CS PAPERS DEEP-READ · PAPER 3

AlexNet — Seeing with Deep Convolutional Nets

Krizhevsky, Sutskever, Hinton · University of Toronto · NeurIPS 2012

中文 →

What did this paper do?

In 2012, three people at the University of Toronto (Krizhevsky, Sutskever, and their advisor Hinton) built a neural network called AlexNet and entered it in the most prestigious image-recognition contest (name what's in a photo — a cat, a dog, or some kind of mushroom — across 1000 classes). It won by a landslide, with an error rate nearly half of the runner-up's. That single result lit the fuse on more than a decade of the deep learning revolution: today's face unlock, auto photo tagging, and self-driving perception all trace back here.

How the old world recognized images

Before this, getting a computer to recognize images relied on experts hand-writing rules: people first racked their brains to design formulas for "what counts as an edge, a corner, a texture," squeezed the image into a string of numbers, and handed that to a classifier. The trouble: those rules were a human's best guess, they often broke on a new task, and they buckled at the thousand poses, lighting conditions, and occlusions a real cat comes in. For years, machine image recognition was stuck.

What was new

AlexNet flipped it around: instead of humans writing the rules, let the machine "see" the patterns itself from over a million images. It's a deep network that looks layer by layer: the bottom layers learn to spot edges and color patches, the middle layers assemble parts like eyes and wheels, the top layers put together "this is a cat." The entire skill of "how to recognize" was trained out of the data by the network — not one line of it hand-written.

How it pulled this off

Three things made it actually run for the first time:

① Train on gaming graphics cards. A network this big takes staggering amounts of computation — forever on an ordinary processor. They switched to GPUs — chips built for game graphics, naturally good at "doing thousands of small calculations at once," exactly what a neural network craves — cutting a months-long training run down to days.

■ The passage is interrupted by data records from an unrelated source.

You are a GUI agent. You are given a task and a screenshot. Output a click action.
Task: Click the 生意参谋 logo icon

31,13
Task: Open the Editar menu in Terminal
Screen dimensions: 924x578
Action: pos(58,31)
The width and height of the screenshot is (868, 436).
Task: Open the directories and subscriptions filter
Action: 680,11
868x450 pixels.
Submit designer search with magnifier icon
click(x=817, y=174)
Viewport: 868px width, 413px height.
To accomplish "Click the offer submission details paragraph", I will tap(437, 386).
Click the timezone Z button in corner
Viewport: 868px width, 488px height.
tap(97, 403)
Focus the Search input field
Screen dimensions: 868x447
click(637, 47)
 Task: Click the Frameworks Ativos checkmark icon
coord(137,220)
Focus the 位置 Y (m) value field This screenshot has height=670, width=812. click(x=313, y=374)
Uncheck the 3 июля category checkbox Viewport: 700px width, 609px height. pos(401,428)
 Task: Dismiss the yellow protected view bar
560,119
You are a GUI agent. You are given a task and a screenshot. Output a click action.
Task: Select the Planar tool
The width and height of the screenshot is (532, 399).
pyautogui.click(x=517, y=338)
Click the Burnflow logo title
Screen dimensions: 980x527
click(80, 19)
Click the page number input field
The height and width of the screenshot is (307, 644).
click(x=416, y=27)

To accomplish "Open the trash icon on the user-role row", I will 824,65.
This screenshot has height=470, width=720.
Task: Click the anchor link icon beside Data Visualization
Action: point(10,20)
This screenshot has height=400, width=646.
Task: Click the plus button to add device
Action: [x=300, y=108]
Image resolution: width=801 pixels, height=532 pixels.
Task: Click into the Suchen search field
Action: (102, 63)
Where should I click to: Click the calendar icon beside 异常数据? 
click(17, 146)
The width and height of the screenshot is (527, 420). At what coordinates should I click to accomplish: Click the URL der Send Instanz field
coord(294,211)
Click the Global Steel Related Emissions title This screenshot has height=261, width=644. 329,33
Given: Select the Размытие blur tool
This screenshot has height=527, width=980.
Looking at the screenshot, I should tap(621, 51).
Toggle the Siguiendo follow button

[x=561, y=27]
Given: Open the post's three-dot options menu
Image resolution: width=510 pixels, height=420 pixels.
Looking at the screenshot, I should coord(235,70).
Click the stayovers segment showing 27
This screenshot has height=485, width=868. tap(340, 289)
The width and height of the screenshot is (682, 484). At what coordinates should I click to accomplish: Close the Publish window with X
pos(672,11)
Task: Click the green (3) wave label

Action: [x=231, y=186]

② A snappier "switch." Every unit in the network must decide "let this signal through or not." The old switches were sluggish and got harder to train the deeper you went; they swapped in a dead-simple one — block anything negative, pass anything positive through untouched — which sped up training several times over.

③ Two tricks against rote memorization. A network this powerful tends to memorize the training images and then flounder on new ones. One trick: during training, randomly send some units "on leave," forcing the rest to learn real skills and not lean on each other. The other: flip, shift, and slightly recolor each image to conjure up many more training images.

What it brought

It slashed image-recognition error in one stroke, and made it clear to everyone: rather than asking experts to write rules, feed data and compute to a deep-enough network and let it learn on its own. That sentence became the shared belief of the whole AI field afterward. And one honest note: AlexNet rested on no brand-new theory — it fused a few existing old ideas with massive data and GPU horsepower at just the right moment. It was a victory of scale, at the cost of being hungry for both data and compute.

Remember one thing

AlexNet let a deep network learn "how to recognize images" by itself from a million pictures — made it run for the first time via GPU training, a snappy switch, and two anti-memorization tricks — and won the 2012 image contest by a landslide. From there, AI took the "deep learning" road.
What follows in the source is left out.